JAKARTA, KOMPAS.com - Pernyataan Jaksa Agung Sanitiar (ST) Burhanuddin terkait Tragedi Semanggi I dan II dinyatakan sebagai perbuatan melawan hukum oleh Pengadilan Tata Usaha Negara (PTUN) Jakarta, Rabu (4/11/2020).
Dalam Rapat Kerja dengan Komisi III DPR RI pada Januari 2020, Burhanuddin mengatakan bahwa kasus Tragedi Semanggi I dan II bukan merupakan pelanggaran HAM berat.
Pernyataan itu kemudian digugat oleh keluarga korban ke PTUN karena dinilai akan menghambat proses penuntasan kasus yang sedang berjalan.
Pihak keluarga korban yang melayangkan gugatan yaitu Maria Katarina Sumarsih, ibunda almarhum Bernardinus Realino Norma Irmawan alias Wawan; dan Ho Kim Ngo, ibunda almarhum Yap Yun Hap.
Bernardinus Realino Norma Irmawan merupakan mahasiswa yang menjadi korban dalam peristiwa Semanggi I, 13 November 1998. Sedangkan Yap Yun Hap adalah mahasiswa UI yang meninggal saat peristiwa Semanggi II, 24 September 1999.
Baca juga: Utang yang Tak Kunjung Lunas: Pelanggaran HAM Berat pada Masa Lalu
Majelis hakim PTUN Jakarta kemudian mengabulkan gugatan pemohon. Putusan ini menjadi kemenangan bagi keluarga korban dalam memperjuangkan hak atas keadilan dan penuntasan kasus.
"Menyatakan tindakan pemerintah berupa penyampaian tergugat dalam Rapat Kerja antara Komisi III DPR RI dan Jaksa Agung adalah perbuatan melawan hukum oleh badan dan/atau pejabat pemerintahan,” dikutip dari putusan dalam dokumen yang diunggah di laman Mahkamah Agung (MA), Rabu.
Selain itu, majelis hakim mewajibkan Jaksa Agung memberi pernyataan yang sebenarnya dalam rapat dengan Komisi III DPR RI.
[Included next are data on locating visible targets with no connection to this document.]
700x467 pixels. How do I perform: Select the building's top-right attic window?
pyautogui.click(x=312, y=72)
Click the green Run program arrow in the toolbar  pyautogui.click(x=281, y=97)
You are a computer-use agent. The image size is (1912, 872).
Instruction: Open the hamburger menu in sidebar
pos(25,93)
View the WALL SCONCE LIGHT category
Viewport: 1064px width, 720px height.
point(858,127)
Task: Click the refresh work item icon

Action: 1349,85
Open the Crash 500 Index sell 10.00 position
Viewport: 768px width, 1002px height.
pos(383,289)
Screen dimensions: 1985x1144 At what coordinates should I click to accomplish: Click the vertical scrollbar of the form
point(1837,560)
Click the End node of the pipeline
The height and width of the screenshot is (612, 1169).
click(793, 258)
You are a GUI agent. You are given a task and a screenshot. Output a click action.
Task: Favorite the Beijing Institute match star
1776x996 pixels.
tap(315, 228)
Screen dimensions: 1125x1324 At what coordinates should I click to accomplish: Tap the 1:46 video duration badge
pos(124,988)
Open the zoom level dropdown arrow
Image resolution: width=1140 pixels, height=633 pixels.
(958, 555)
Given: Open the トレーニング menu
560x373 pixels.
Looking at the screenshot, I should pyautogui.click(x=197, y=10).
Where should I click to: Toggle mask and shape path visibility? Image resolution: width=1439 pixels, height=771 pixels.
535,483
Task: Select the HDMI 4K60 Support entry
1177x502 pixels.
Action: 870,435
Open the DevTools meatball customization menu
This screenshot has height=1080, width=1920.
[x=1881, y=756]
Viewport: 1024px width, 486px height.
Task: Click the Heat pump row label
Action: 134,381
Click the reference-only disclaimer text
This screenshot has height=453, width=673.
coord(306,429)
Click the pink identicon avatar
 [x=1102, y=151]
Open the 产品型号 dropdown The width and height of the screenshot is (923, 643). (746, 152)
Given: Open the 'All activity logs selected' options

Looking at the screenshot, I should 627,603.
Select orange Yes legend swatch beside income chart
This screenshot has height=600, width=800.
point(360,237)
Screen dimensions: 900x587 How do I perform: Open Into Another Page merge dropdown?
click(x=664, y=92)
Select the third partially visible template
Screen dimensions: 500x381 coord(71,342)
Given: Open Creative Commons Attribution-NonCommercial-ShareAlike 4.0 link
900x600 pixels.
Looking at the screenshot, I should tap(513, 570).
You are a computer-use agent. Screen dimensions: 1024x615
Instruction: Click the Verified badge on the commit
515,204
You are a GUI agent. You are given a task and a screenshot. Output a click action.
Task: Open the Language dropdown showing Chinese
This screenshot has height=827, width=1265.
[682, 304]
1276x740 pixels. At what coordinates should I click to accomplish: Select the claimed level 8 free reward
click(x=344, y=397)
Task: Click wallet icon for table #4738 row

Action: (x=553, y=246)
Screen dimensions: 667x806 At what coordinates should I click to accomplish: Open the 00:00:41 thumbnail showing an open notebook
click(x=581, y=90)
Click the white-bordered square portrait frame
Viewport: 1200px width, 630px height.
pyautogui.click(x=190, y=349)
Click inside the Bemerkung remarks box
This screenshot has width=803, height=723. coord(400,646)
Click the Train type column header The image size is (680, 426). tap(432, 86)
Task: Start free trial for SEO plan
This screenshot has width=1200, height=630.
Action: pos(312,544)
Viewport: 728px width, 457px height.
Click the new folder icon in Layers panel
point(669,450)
"Mewajibkan tergugat untuk membuat pernyataan terkait penanganan dugaan pelanggaran HAM berat Semanggi I dan Semanggi II sesuai dengan keadaan yang sebenarnya dalam rapat kerja dengan Komisi III DPR RI berikutnya, sepanjang belum ada putusan atau keputusan yang menyatakan sebaliknya."
Majelis hakim juga menghukum Jaksa Agung untuk membayar biaya perkara sebesar Rp 285.000.
Salah satu penggugat, Sumarsih, menilai putusan PTUN Jakarta sebagai langkah maju dalam mewujudkan penegakan supremasi hukum.
"Bagi kami, kemenangan gugatan ini tentu saja meneguhkan harapan terwujudnya agenda ketiga reformasi, yaitu tegakkan supremasi hukum yang diperjuangkan gerakan mahasiswa '98," kata Sumarsih dalam konferensi pers secara daring, Rabu.
Baca juga: Komnas HAM Minta Pemerintah Tuntaskan Proses Hukum Tragedi Semanggi
Selain itu, putusan tersebut dinilai menjadi pintu masuk dalam memastikan agar pejabat negara bertindak sesuai aturan yang berlaku.
Sumarsih berharap, gugatan itu dapat menjadi pelajaran bagi jajaran Kejaksaan Agung selaku aparat penegak hukum agar memahami tugas dan kewajibannya.
"Sehingga, Indonesia sebagai negara hukum ini benar-benar bisa terwujud. Jangan sampai kemudian negara hukum ini menjadi negara yang melanggengkan impunitas," tutur dia.